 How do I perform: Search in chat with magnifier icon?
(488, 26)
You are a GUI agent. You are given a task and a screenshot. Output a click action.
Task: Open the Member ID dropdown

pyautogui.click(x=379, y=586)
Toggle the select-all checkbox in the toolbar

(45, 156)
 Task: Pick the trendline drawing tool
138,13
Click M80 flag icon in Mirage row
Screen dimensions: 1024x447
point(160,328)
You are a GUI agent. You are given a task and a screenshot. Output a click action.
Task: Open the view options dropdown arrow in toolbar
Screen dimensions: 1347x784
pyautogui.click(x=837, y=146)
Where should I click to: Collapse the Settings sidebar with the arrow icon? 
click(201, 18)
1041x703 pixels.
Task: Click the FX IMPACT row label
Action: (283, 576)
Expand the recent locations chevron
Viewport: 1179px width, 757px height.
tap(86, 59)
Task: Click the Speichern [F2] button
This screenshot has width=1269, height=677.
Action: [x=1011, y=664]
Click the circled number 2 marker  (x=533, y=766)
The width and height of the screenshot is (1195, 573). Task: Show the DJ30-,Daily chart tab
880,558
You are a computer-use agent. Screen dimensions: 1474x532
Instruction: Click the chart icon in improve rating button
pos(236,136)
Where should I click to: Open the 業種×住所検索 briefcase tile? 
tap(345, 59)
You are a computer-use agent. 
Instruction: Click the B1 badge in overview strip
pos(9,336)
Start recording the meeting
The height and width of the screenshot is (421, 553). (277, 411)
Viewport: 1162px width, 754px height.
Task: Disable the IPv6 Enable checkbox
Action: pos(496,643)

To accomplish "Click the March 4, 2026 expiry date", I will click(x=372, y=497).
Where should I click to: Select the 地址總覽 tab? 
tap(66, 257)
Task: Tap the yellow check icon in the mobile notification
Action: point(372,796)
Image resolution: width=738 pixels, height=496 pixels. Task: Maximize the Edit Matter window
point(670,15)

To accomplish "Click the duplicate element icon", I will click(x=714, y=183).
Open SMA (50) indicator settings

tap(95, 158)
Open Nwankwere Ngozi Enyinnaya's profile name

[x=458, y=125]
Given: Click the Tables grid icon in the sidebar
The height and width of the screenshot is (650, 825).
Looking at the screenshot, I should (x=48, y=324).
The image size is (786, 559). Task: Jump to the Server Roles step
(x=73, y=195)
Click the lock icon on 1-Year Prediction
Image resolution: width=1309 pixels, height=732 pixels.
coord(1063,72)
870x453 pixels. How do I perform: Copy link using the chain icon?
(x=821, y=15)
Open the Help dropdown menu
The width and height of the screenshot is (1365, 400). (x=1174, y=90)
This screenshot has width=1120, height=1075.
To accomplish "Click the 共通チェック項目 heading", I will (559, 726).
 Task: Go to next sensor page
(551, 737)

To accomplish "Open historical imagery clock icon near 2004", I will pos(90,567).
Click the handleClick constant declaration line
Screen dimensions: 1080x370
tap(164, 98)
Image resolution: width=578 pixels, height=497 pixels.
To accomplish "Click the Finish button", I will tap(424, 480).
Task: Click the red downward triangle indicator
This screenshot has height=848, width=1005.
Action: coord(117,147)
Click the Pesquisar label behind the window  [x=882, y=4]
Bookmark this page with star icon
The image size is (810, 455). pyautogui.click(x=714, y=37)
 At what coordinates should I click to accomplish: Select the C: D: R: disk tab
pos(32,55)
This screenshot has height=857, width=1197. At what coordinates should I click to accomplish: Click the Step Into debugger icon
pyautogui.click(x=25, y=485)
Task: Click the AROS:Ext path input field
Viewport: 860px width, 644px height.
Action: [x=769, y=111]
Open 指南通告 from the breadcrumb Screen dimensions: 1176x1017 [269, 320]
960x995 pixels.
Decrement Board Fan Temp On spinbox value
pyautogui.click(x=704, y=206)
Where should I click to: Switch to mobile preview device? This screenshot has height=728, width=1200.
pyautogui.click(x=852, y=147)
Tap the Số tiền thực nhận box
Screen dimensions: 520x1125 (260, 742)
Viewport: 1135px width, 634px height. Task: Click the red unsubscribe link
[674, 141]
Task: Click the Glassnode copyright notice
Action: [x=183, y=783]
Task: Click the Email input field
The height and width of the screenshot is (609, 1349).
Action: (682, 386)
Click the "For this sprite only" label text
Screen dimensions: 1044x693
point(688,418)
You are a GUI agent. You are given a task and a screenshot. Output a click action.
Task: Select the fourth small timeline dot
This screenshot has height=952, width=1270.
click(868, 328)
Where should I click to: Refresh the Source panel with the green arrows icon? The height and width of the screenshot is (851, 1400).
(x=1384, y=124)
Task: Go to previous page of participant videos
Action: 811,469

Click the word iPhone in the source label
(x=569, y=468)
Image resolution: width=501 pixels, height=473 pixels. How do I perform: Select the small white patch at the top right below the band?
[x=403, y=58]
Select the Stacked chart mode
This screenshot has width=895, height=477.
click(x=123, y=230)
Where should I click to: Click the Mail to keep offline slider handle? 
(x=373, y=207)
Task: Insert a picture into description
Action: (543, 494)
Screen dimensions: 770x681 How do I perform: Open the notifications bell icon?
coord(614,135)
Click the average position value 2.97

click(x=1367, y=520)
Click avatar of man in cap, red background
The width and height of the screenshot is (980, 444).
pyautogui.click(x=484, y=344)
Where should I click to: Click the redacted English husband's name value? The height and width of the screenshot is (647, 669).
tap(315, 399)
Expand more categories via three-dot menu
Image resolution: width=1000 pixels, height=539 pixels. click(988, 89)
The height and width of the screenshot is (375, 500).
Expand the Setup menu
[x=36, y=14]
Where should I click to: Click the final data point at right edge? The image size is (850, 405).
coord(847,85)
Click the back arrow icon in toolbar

········

## Work task
A faithful copy of the lines from the line containing "The width and height of the screenshot is (980, 444)." to the end of the data should be set down, both ends included, and nothing more.

## Solution to this exercise
The width and height of the screenshot is (980, 444).
pyautogui.click(x=484, y=344)
Where should I click to: Click the redacted English husband's name value? The height and width of the screenshot is (647, 669).
tap(315, 399)
Expand more categories via three-dot menu
Image resolution: width=1000 pixels, height=539 pixels. click(988, 89)
The height and width of the screenshot is (375, 500).
Expand the Setup menu
[x=36, y=14]
Where should I click to: Click the final data point at right edge? The image size is (850, 405).
coord(847,85)
Click the back arrow icon in toolbar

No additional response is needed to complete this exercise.